As the months wore on, I couldn’t get Jason’s words out of my head though. They came to me as I watched the President brag about the election results in front of a wall of stars commemorating my fallen fellow Intelligence Officers. And again, as I watched the House vote to take away health insurance for 22 million Americans. And again, as I as I watched a group of only men decide the future of women’s reproductive rights. And again, as I went to work and responded to requests for intelligence reports, tailored to support a travel ban that would create more terrorists than it would stop. You’re going to run for Congress. The words grew louder each day.
So I allowed myself to think about it. Google became my best friend. I searched “how to run for office,” “how to write a press release” and “how to tell your family you’re doing something they’ll find completely insane.” I found trainings, most free and online. I negotiated with my student loan provider. I signed up for MinnesotaCare. I had 10,000 coffees with anyone who would talk to me about their path to politics. I took a class on how to build a website. I chartered a route through my 28,000 square mile district that would take me to every county seat this summer. I replaced the worn-down tires on the bike. I ordered business cards to hand out to anyone who would talk to me.
Most importantly, I asked for help. I gathered my smartest policy-loving friends, most from the Humphrey School where I incurred those lovely student loans. We sat in my living room and talked about the changes we wanted to see in our government, in our policy and in our communities. I asked for their advice, their support and access to their networks. We looked up politicians, activists and community leaders to call. We wrote everything down on giant white sticky notes and plastered them all over the floor. Sitting in the same room where I’d cried on election night, we resolved to fight for our future.
So if you’re wondering if you have what you need to run for office someday, I’ll tell you what I have. I have supportive friends and family. I have enough savings to put food in my belly and gas in my tank for 80 days. I have a preexisting condition, but I also have access to affordable health insurance through the state of Minnesota. I have a notebook in my bag filled with stories of people I meet and the reasons I want to fight for them. I have ten years’ experience fighting entrenched federal bureaucracy and seeing what broken policy does to our communities. I have the desire to shake some politicians and tell them to go work in a detention center for undocumented immigrants, like I did for six years.
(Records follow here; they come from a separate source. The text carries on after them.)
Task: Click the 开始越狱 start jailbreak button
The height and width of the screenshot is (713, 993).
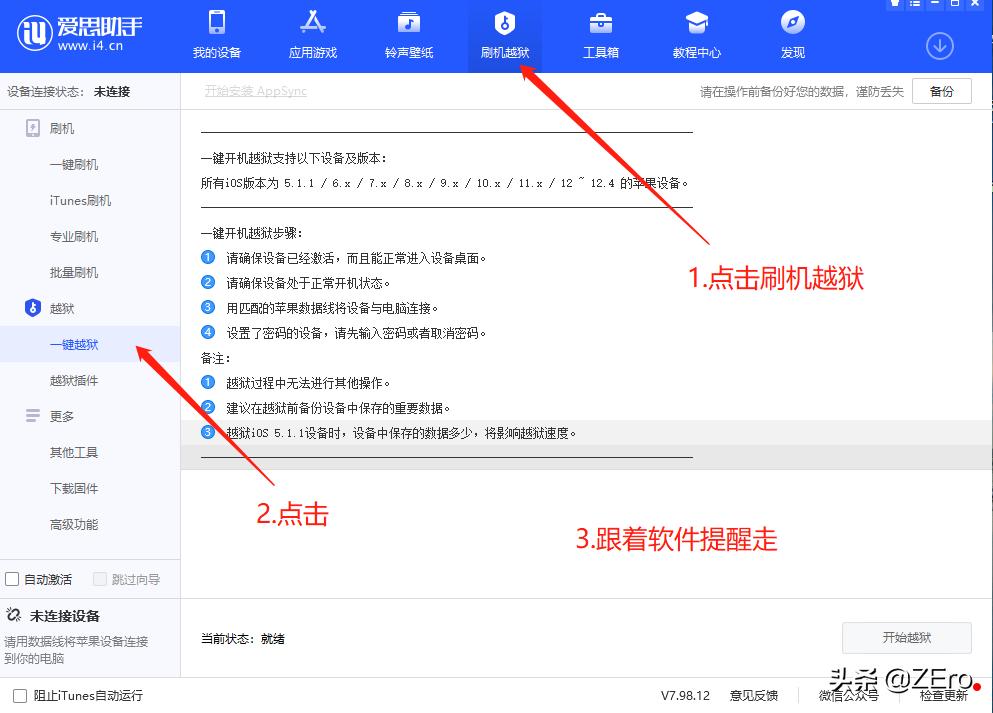Action: (906, 638)
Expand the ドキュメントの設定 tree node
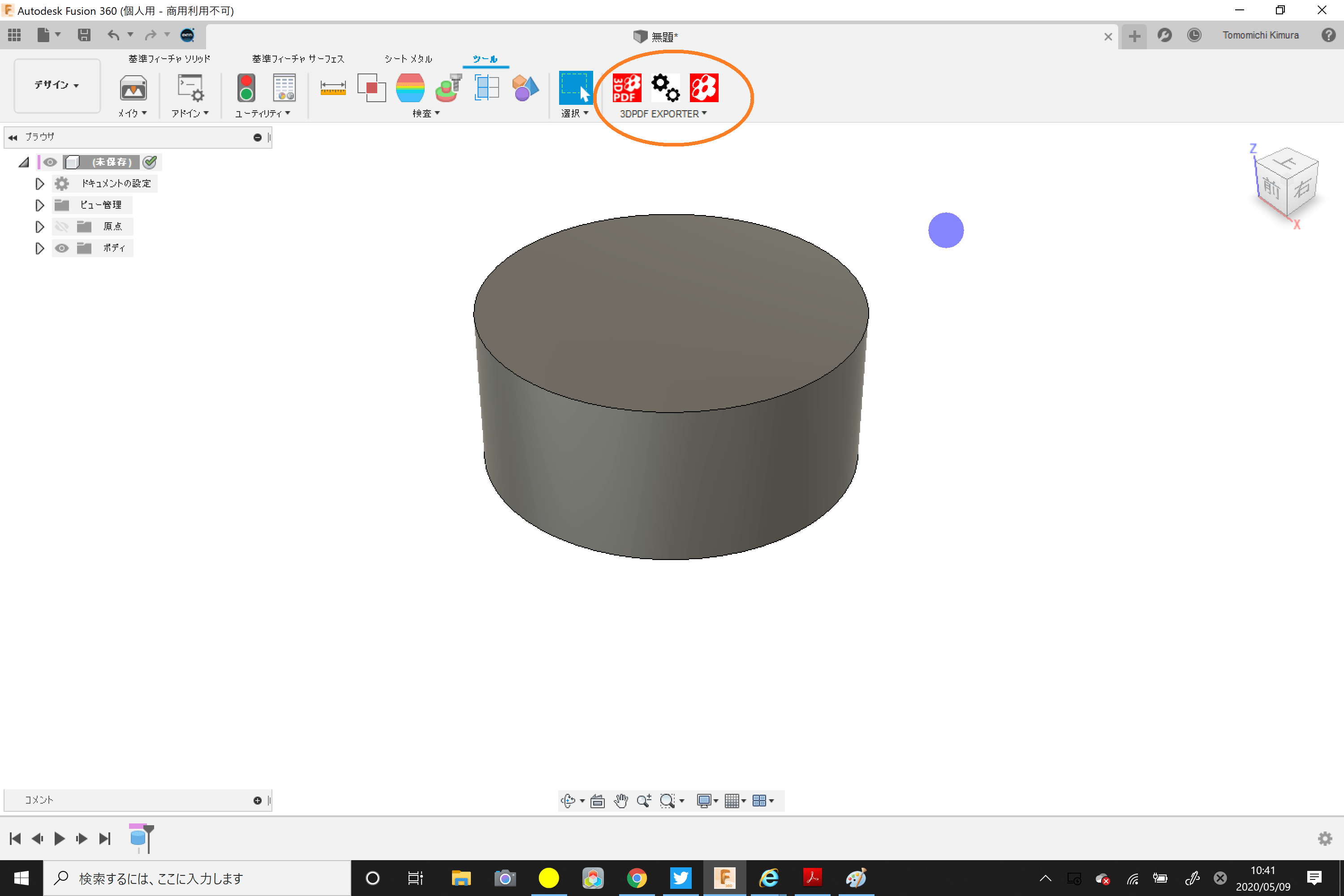The image size is (1344, 896). click(39, 184)
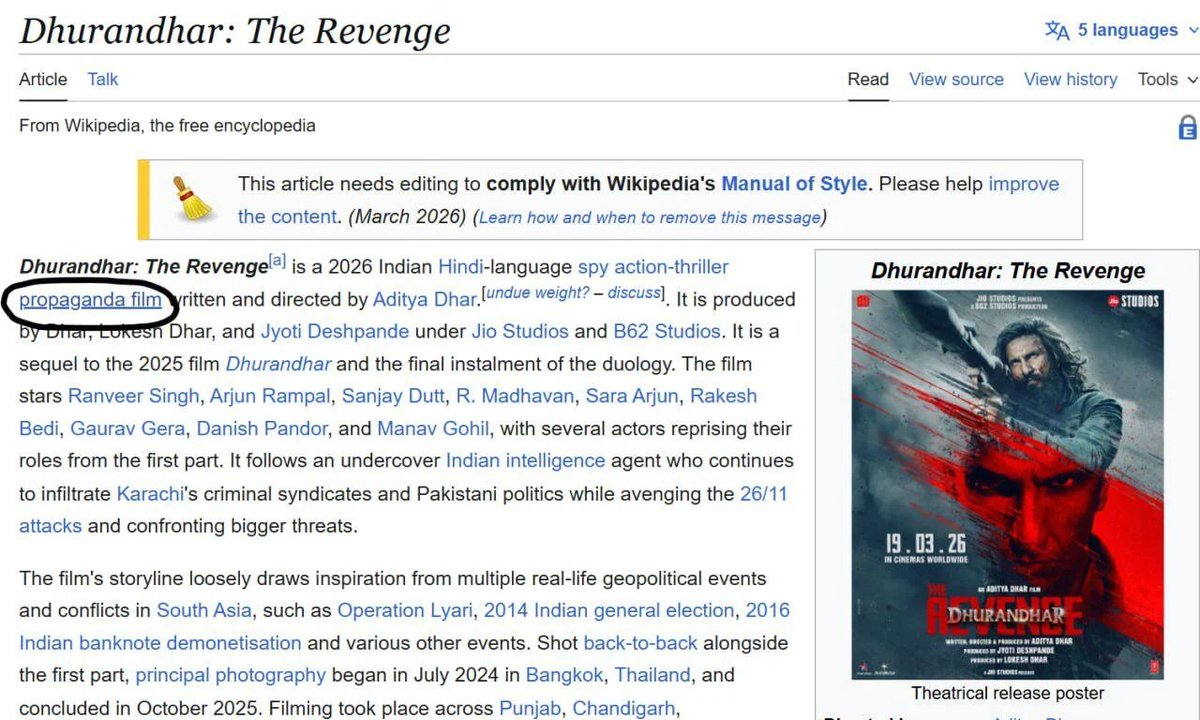
Task: Select the Article tab
Action: coord(43,79)
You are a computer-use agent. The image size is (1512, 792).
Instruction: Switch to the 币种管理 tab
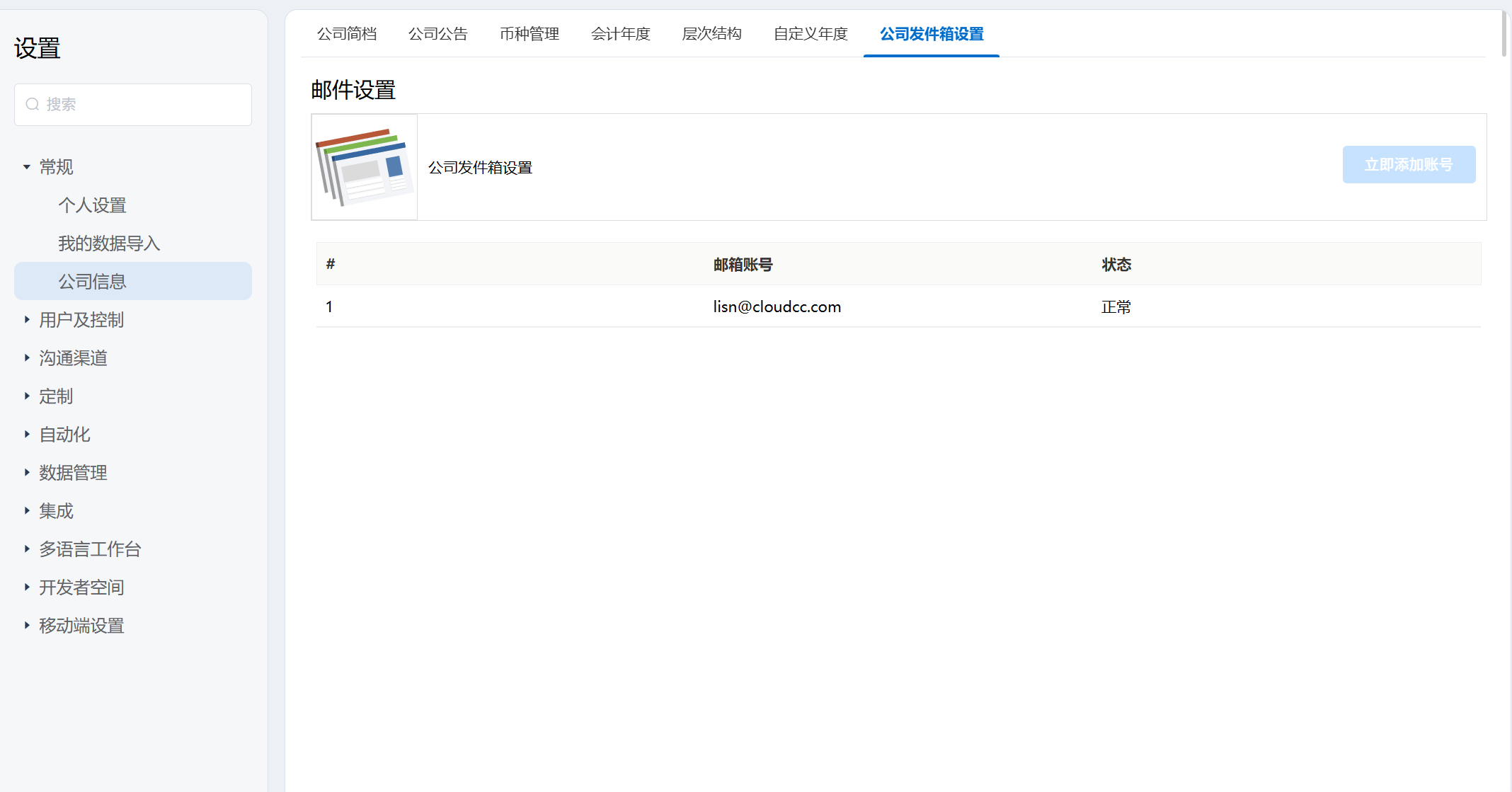529,34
Then maybe they’d want to come back to the table and negotiate comprehensive immigration reform. I have a willingness to listen and learn from people in my district, and start a discussion on how our gridlocked policy system has affected their lives.
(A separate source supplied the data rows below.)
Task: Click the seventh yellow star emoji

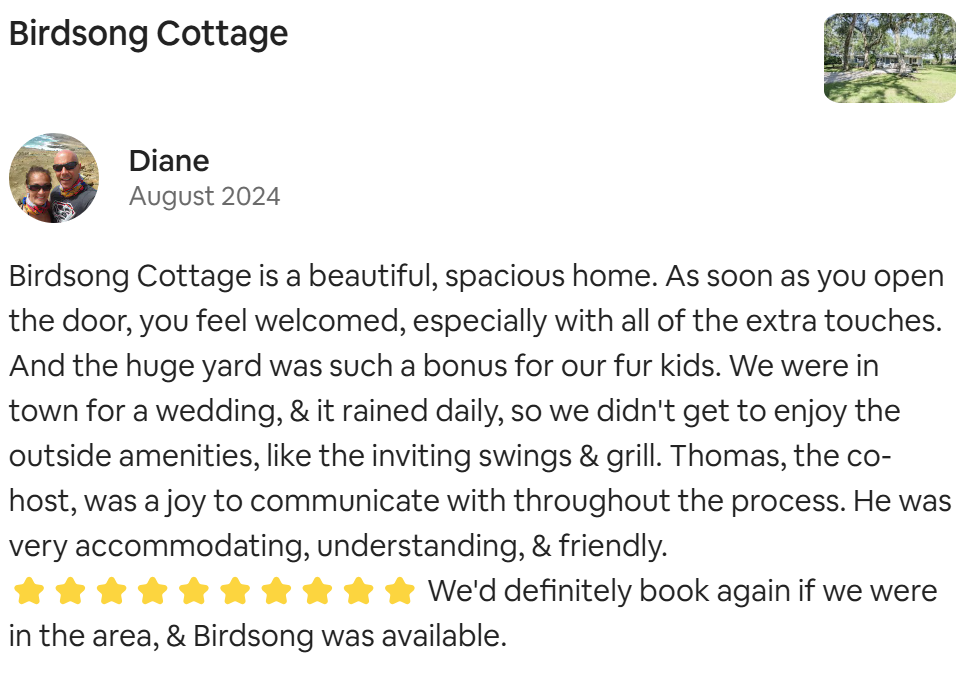Action: tap(277, 591)
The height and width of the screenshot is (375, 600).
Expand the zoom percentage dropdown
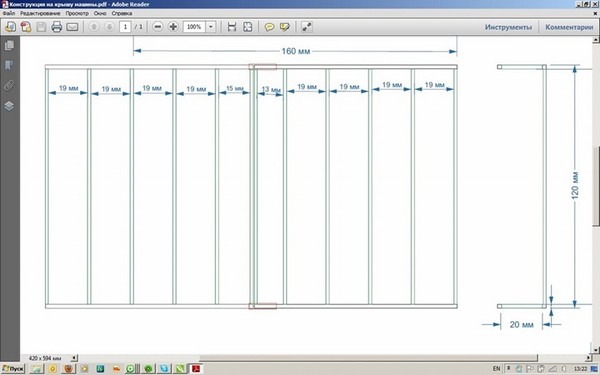point(211,27)
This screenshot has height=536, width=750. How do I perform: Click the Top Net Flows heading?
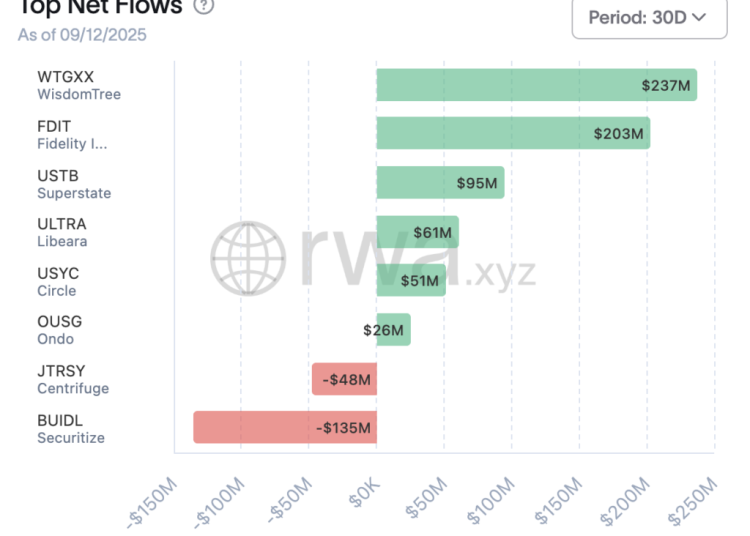coord(100,7)
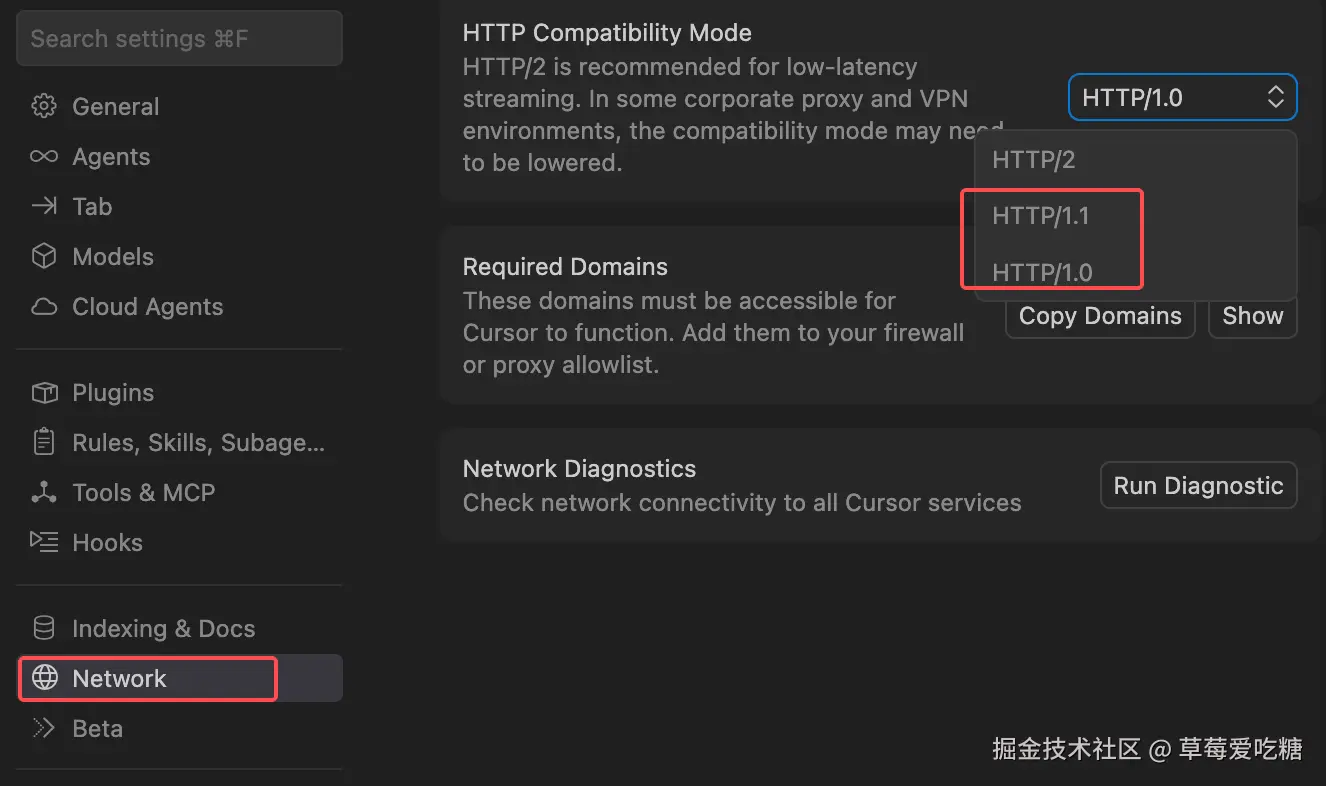
Task: Click the Indexing & Docs database icon
Action: [44, 628]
I don’t have access to a secret donor network or the ear of Nancy Pelosi (are you reading this Nancy? Call me!). I don’t have a long family lineage of politicians. I don’t have years of campaign experience or widespread name recognition (it’s pronounced Fy-FER). According to my inbox this morning, I don’t even have the support of my district chair. So, in short, I don’t have anything special. If I can do this, you can do this. Furthermore, we need you to do this. Washington D.C. is only a mythical, far-off land if it’s populated with out-of-touch politicians who think they know better than the rest of us. Listen to those around you. Fill a notebook with the reasons you want to fight for them. Then go out and fight!